Thursday, October 09, 2008


You keep on using that word. I do not think it means what you think it means.

This just in from Open Europe:

Government votes against transparency for EU legislation;
Denis MacShane claims German government estimate is non-existent and "a lie"

Conservative MP Mark Harper yesterday introduced a new Bill in Parliament which would have required Ministers to declare, on the front of every Bill and regulation, whether it is the result of an EU decision. The idea of the EU (Transparency) Bill was to make the legislative process and the role of the EU in it more transparent and accountable to the public. However the Bill was voted down, with the Government whipping its MPs to oppose it and, in an unusual practice, even Government Ministers were told to oppose the Bill. Mr Harper said: "The aim of my Bill was simple: to improve openness and transparency in the way our laws are made. It is extraordinary that the Government are opposed to openness and transparency. It makes you wonder what they have got to hide."

Leading opposition to the Bill was former Europe Minister Denis MacShane. He said the Bill should be opposed because, "If we think honestly about what takes up our time in the House, what worries our constituents and what fills the front pages of our newspapers, we find that very little is connected with the EU."

MacShane also wrongly claimed that one German estimate of the percentage of national law originating in Brussels, mentioned in passing by Mark Harper, was a "lie". He said, "The BBC and others have been trying to find this German Government source--is it Goethe, Schiller, or Mrs. Merkel?--and find that they cannot. It really is not good enough to come to the House and quote anonymous Germans, whoever they may be, in defence of the preposterous position that 80 per cent of all our laws come from the European Union."

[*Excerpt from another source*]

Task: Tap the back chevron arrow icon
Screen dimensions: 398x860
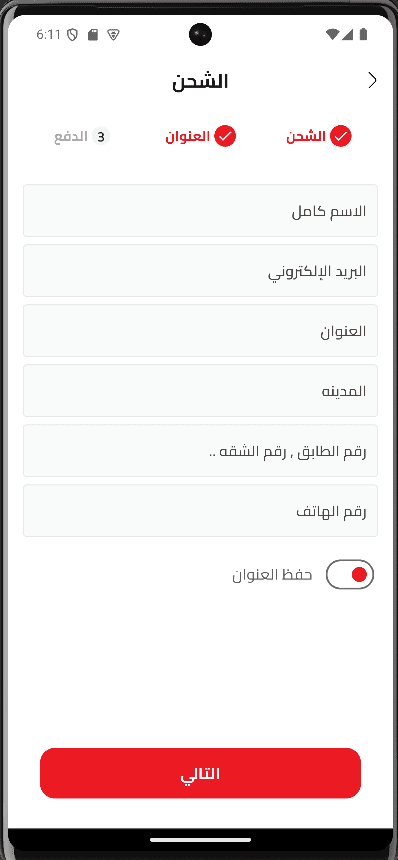Action: 372,81
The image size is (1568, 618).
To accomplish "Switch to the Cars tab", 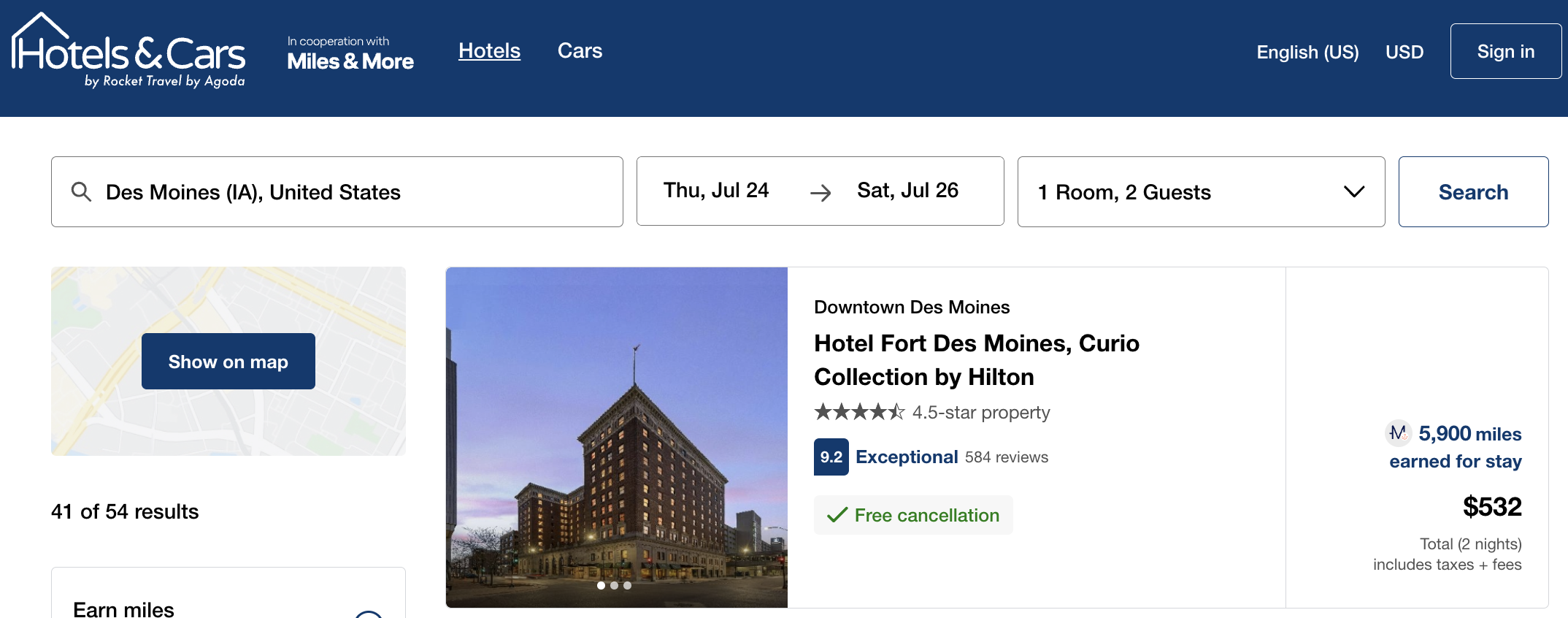I will coord(580,50).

In fact the estimate was made by Former German President Roman Herzog in an article in Welt Am Sonntag on 14 February 2005. Herzog calculated the figure using information provided by State Parliamentary Undersecretary Alfred Hartenbach, who in April 2005 gave details of the number of acts passed by the German Parliament between 1998 and 2004, and the number of EU regulations and directives passed. This information is available in the German Parliamentary Journal of 6 May 2005.